If the frequency counts for the categories are quite large, the data can be modelled successfully by a multi-state distribution.

If the frequency counts are small, i.e. the amount of data is small for the number of categories, the cost of stating all the parameters of an unconstrained multi-state distribution may be prohibitive. This can cause a problem, e.g. in decision trees where the amount of data arriving at a particular leaf can be small.

Best is to keep and make use of the fact that the data are ordered (class Ord in Haskell), discrete which can be used to advantage, e.g. in [partitioning] such data-spaces.

Priors

The key question is what prior should be placed on distributions for ordered discrete data, i.e. what kind of distribution should be favoured? It is clear that, given sufficiently convincing data, either (i) any favoured kind of distribution should tend to a (unordered) multi-state distribution or (ii) a multi-state distribution should become competitive (v. ordered).

Possible properties to be favoured apriori:: uni-modal,; smooth.

Unimodal

Given M categories, the largest probability is say T_i, 1<=i<M. Given that, T₁, ..., T_i-1 must be non-decreasing, and T_i+1, ..., T_M must be non-increasing.

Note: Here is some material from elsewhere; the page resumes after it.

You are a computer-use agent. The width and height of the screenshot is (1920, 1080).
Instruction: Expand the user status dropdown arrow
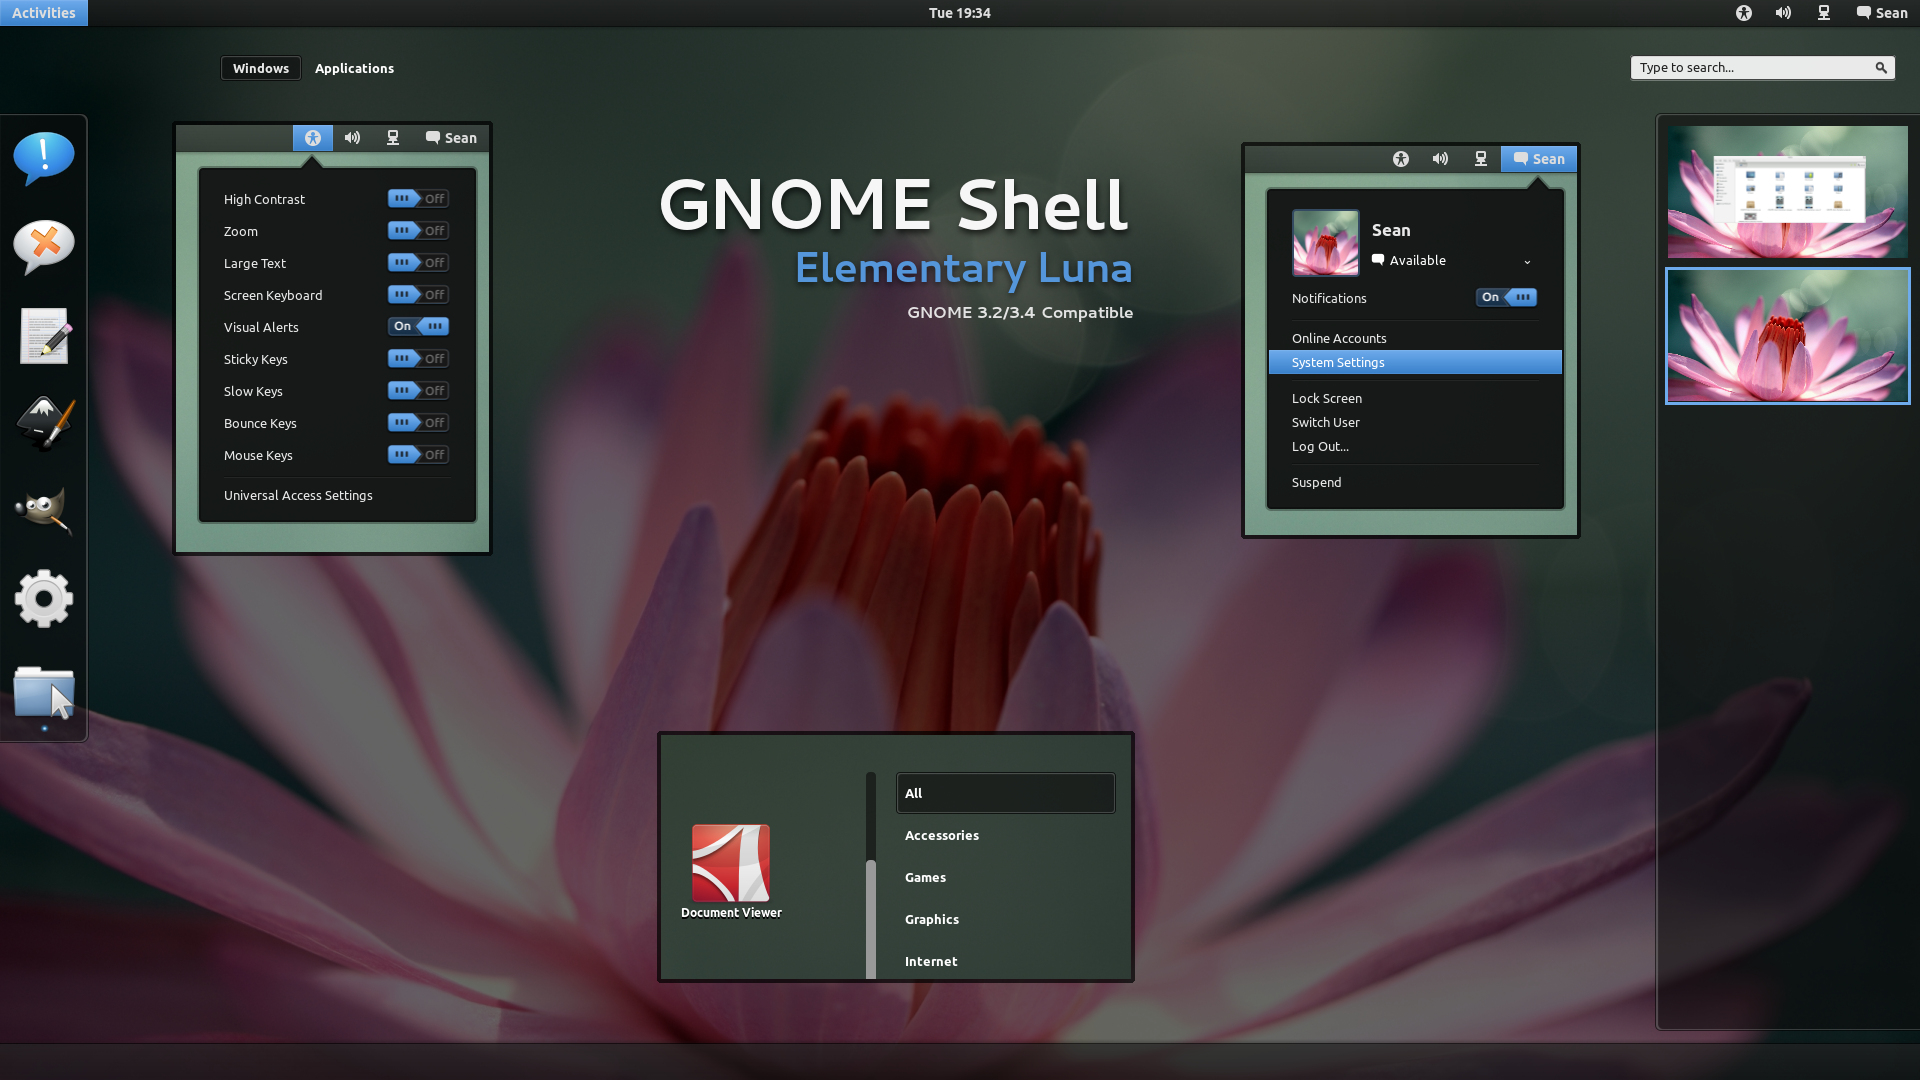[1527, 260]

e.g. M = 3, allowed:: T₁ >= T₂ >= T₃; T₂ >= T₁ >= T₃; T₂ >= T₃ >= T₁; T₃ >= T₂ >= T₁
i.e. 4 out of the 6 unconstrained 3-state distributions are allowed.

Message length

A reasonable approach is to code the parameters of a unimodal distribution by the method used for the (unconstrained) multi-state distribution. There is some slight inefficiency if the probabilities of two adjacent categories are close in value with respect to their uncertainties.

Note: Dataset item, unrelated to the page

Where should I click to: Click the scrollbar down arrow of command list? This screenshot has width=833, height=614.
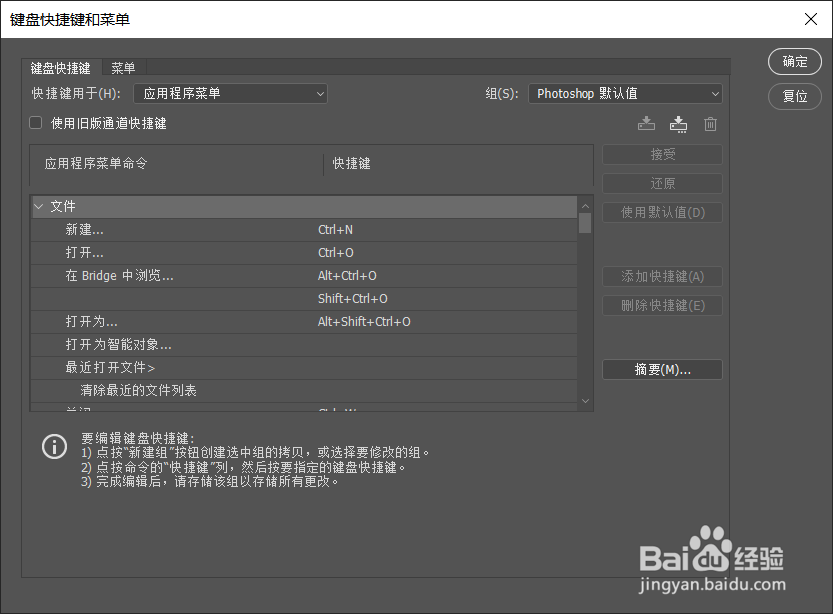point(585,400)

Normalisation: In general given M-states, the allowed fraction of acceptable distributions is

∑_i=1..M {(M-1)! / ((i-1)! . (M-i)!)} = 2^M-1 cases out of M! permutations.

i.e.

M	allowed	out of M!	saving	e.g. M=3
2	2	2	0 bits
3	4	6	.5 bits
4	8	24	1.5 bits
5	16	120	3 bits
6	32	720	5.5 bits
7	64	5040	6.5 bits

Saving = log₂(M!) - (M-1) bits

Note that M=5 to M=7 is typical survey-form territory.

Estimator (search)

There is unlikely to be a closed form for the MML estimator for a unimodal distribution. However a constrained search of the unimodal region should not be too difficult. A "smoothed" distribution derived from the obvious unconstrained M-state estimate may provide a good starting point.

— LA, CSW, 26/3/'02

The `uni1' code is based on counting frequencies of letters, from the left, while forcing the frequency counts to remain unimodal at all times. The `uni2' code is better, based on the unordered MML code, smoothed to make it unimodal if necessary. -- No claims to optimality; uni2 usually beats uni1, but rarely uni1 beats uni2 slightly, so neither is optimal in general.